No, this column is not about arthritis pain in people my age. It is about the decline in corporate relocation and the fact, in my opinion, that we will have less competent executives and global leaders in years to come because of it.
I was recently at a social function and mentioned to a group of people that I had recently been to London as part of a two-week trip. I have visited London more than 60 times on business over the course of my career and I lived there, for all intents and purposes, for about two years. (I came home for a weekend or so every 30 days to avoid being subject to relocation/tax complications.) One of the twentysomethings at this social affair questioned a comment I had made about London feeling different since the pandemic and that I was not sure I liked some of the changes. The young man explained to me some differences between the U.S. and U.K. cultures and how, as an American, I may not be able to grasp the nuances. In a welcome moment of irony, I asked him how many times he had been there, and he responded, never. He did add that he had been assigned to a team of remote workers and some were British so he had asked about the U.K. on ChatGPT. I told him virtually every perception he had was, in fact, wrong.
Now this is not an indictment of ChatGPT or AI accuracy. It’s an attack on the belief that reading something on the internet can be substituted for actual lived experience. That will never be true.
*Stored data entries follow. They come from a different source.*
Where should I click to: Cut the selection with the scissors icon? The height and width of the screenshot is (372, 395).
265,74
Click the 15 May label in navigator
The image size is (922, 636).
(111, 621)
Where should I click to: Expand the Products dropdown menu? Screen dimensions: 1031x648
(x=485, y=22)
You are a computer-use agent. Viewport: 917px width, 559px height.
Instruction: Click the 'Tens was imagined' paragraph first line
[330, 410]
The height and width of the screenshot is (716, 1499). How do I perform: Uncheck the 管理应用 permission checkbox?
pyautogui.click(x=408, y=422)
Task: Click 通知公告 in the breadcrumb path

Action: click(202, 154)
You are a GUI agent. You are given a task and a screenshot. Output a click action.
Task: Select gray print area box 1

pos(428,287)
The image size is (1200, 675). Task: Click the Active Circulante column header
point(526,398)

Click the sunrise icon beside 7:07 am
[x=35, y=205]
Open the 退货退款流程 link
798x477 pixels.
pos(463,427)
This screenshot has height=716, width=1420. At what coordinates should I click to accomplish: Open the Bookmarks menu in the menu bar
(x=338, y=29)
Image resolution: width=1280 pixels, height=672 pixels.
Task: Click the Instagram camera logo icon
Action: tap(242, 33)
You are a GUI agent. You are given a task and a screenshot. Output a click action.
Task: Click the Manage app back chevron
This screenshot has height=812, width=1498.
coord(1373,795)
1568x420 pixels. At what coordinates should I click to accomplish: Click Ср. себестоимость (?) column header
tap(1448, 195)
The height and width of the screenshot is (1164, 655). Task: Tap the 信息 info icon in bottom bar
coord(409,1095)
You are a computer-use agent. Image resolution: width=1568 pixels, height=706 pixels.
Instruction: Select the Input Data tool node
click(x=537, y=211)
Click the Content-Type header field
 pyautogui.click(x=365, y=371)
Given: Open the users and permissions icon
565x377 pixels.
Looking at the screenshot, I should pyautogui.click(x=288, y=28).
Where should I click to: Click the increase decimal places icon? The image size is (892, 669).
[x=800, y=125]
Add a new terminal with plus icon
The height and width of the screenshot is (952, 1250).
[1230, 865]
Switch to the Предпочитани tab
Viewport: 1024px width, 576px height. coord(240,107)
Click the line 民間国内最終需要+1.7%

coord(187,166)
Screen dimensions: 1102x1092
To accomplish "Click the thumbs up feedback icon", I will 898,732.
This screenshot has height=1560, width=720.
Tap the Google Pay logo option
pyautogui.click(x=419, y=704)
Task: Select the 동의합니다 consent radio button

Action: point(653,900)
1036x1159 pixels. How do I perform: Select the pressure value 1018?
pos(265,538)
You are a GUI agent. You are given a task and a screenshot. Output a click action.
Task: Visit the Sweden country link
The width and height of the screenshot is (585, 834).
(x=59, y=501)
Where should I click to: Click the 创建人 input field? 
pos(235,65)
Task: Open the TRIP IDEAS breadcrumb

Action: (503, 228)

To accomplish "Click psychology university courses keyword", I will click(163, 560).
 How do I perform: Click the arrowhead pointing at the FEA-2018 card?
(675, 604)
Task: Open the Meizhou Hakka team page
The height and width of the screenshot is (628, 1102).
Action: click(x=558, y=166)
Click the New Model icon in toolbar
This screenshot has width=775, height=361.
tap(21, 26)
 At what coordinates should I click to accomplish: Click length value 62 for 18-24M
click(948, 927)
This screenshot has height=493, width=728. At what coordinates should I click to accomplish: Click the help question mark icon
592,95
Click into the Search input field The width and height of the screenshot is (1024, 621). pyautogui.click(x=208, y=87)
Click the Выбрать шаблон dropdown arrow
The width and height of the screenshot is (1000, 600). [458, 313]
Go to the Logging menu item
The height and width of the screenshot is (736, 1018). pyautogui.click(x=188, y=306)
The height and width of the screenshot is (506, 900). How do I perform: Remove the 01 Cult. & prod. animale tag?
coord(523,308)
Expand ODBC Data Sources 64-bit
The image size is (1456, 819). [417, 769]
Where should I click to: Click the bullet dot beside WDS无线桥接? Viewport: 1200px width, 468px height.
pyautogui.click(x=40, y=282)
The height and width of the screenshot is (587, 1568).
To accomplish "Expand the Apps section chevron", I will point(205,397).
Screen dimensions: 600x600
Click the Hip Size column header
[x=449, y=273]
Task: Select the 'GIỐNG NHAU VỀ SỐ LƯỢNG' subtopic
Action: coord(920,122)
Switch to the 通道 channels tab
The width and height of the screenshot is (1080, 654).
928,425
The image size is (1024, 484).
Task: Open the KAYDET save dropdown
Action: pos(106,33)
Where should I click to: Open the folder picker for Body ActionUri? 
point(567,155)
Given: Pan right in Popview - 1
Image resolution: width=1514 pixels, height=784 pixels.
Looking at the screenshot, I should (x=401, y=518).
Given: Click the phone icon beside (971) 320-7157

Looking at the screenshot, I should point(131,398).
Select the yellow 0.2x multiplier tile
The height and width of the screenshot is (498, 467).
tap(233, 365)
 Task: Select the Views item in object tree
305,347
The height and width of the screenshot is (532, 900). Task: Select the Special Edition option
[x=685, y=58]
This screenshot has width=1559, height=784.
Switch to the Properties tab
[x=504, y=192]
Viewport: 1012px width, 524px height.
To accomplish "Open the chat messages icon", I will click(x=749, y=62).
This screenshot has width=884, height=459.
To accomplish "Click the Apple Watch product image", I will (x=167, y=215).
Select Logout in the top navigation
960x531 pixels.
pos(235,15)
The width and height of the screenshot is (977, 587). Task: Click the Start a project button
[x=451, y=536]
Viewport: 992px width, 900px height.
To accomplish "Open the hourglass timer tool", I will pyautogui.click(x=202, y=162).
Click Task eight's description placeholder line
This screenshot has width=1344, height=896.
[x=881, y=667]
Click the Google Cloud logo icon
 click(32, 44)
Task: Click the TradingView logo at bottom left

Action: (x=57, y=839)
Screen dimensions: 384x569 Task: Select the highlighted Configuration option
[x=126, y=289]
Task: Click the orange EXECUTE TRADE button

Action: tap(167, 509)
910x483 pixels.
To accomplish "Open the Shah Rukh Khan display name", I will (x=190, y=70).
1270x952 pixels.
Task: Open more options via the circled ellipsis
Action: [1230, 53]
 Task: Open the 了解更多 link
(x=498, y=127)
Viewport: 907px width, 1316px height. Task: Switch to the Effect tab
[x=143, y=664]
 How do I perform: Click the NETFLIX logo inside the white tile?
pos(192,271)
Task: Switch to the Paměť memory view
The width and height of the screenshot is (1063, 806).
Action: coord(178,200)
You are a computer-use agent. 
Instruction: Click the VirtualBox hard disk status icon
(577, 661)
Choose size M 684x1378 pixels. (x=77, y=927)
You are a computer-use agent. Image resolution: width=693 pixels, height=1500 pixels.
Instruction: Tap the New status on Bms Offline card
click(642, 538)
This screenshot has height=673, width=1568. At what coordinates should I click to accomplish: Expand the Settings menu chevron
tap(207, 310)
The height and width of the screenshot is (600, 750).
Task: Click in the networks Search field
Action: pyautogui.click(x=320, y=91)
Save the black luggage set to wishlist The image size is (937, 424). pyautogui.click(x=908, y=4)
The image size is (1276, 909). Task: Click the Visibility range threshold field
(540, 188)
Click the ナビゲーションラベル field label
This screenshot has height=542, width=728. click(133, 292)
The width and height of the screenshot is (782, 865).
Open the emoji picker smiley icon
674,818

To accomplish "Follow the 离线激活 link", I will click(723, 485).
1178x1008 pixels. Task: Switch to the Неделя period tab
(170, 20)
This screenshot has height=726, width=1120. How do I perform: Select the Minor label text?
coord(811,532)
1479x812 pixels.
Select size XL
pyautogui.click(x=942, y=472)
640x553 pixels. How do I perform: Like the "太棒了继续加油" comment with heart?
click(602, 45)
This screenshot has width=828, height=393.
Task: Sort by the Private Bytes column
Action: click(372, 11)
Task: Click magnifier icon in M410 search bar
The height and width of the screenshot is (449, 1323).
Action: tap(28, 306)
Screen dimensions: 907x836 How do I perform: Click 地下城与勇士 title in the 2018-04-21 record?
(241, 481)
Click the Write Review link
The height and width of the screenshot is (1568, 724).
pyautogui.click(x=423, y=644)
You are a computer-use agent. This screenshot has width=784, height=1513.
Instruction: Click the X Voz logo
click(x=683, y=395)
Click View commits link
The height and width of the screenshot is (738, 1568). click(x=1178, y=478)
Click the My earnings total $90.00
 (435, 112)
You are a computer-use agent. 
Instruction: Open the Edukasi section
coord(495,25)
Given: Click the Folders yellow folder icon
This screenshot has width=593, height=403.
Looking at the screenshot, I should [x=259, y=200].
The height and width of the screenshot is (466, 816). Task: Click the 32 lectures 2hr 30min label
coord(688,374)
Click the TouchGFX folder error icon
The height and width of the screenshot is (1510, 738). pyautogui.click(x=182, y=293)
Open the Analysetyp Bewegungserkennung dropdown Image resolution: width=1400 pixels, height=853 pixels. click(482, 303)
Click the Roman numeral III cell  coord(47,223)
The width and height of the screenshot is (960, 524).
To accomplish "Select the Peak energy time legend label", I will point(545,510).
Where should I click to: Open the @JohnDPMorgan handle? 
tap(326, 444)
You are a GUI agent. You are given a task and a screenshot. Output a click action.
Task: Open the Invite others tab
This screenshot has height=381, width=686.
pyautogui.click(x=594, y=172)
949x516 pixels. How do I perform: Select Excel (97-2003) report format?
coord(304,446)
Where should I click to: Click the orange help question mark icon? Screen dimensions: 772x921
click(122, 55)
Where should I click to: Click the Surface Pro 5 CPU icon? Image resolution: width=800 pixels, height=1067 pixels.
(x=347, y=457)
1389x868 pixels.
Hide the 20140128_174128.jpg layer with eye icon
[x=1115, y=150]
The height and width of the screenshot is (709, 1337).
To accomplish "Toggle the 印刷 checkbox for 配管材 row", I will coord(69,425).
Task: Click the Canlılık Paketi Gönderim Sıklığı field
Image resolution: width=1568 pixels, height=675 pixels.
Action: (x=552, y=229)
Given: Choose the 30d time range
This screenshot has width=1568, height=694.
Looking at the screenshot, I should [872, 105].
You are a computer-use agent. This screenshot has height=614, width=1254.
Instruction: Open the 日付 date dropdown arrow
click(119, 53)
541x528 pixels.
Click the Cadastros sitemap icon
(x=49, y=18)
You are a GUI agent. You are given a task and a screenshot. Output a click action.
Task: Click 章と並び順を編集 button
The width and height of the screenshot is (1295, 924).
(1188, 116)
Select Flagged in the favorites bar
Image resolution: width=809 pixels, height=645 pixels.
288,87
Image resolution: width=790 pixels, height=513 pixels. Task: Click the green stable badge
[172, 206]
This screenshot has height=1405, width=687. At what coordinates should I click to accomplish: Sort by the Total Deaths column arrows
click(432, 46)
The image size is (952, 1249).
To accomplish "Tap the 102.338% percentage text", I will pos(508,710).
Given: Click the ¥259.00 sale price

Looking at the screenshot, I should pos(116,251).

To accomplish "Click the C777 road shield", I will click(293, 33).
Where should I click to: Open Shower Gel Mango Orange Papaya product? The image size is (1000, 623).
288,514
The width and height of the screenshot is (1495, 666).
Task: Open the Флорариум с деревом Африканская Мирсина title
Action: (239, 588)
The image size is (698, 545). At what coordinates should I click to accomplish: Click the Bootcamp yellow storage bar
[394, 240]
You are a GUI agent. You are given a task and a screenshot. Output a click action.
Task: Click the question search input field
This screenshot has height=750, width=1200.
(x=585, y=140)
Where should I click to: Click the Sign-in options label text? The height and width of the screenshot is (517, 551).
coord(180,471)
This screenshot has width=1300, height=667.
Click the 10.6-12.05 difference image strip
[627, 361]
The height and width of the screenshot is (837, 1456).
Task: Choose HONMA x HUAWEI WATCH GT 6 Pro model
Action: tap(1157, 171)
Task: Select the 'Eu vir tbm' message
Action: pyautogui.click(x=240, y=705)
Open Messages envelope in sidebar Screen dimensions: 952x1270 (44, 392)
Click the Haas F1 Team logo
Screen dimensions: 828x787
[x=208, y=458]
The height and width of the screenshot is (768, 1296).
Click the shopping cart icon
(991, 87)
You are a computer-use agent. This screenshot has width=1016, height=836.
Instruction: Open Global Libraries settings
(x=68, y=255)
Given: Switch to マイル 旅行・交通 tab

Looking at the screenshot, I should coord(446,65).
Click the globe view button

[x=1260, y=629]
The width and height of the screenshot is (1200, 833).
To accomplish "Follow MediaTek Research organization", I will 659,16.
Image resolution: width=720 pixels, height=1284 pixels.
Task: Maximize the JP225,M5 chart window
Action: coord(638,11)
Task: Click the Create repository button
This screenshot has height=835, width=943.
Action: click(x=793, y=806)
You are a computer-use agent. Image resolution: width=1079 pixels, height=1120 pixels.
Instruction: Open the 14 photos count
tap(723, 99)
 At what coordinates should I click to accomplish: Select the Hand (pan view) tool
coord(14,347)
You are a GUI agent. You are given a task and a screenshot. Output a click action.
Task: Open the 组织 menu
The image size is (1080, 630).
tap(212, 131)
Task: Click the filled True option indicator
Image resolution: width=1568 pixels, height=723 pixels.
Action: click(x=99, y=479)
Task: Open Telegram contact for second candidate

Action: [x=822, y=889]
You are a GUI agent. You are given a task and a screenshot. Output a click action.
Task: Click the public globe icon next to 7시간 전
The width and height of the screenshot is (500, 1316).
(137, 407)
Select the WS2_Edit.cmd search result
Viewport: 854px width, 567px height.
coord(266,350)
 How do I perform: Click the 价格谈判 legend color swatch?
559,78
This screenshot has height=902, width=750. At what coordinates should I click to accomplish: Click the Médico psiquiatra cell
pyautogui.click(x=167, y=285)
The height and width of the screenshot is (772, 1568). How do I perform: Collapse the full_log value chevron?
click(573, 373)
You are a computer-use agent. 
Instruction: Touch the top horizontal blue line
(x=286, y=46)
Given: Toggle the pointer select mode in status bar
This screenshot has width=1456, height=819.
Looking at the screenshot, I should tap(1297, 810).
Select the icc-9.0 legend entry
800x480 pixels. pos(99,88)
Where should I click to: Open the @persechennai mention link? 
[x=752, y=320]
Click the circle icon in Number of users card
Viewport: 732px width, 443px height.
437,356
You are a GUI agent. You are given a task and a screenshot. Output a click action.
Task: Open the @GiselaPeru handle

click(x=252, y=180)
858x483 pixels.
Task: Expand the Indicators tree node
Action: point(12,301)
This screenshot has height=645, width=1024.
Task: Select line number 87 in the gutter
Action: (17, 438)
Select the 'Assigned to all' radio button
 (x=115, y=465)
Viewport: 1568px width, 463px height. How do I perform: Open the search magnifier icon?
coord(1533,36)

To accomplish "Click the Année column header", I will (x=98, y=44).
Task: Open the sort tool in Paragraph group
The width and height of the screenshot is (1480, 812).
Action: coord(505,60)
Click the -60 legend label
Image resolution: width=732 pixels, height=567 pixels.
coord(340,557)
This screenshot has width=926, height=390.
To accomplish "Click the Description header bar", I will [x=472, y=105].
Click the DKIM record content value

Prior to 2020, Teams, Zoom, and Slack did exist and companies had remote workers. However, in the wake of the pandemic, it has become nearly an article of faith that remote work is “as productive” and “as good” and generates the same loyalty as in-person offices. The data for the most part does not support that. In addition, if an employee was interested in being a senior executive and worked for a global company such as PepsiCo, IBM, GE, or a host of others, they were expected to relocate numerous times during their career and spend at least one rotation outside the country of their birth. This was considered a necessary part of training and deploying executive talent. Nothing teaches how little you know about other cultures as trying to work within them. Nothing teaches what you need to know about other cultures as much as working within them.
Somehow in the wake of the pandemic, this bit of HR wisdom has been lost and the global rates of corporate relocation are dropping. Many of the relocation providers on our Baker’s Dozen Customer Satisfaction Ratings list are struggling within this new reality. Their pleas for companies to renew these programs are not wrong.
From the employee perspective, many young people see relocation as an opportunity or benefit of working for a larger company. A 2024 LinkedIn report by Mastodon Moving found that 62% of respondents were willing to relocate for career advancement or better salary. The actual percentage in 2022 who had relocated was 1.6%. While there has been some uptick in the rate of relocation since 2022, the level is far below where it was because of a few factors, including the aforementioned new religious fervor about the wonders of remote work.
What does this mean? It means that in the future, global executives will either have to relocate themselves to gain this experience by changing jobs (how much do you love that, HR?) or they will be less skilled at managing in multi-country environments and less sensitive to cultural issues (do you love that more, HR?).
Let’s get moving again. It really will prevent future problems and provide valuable perspectives and experiences to global executives.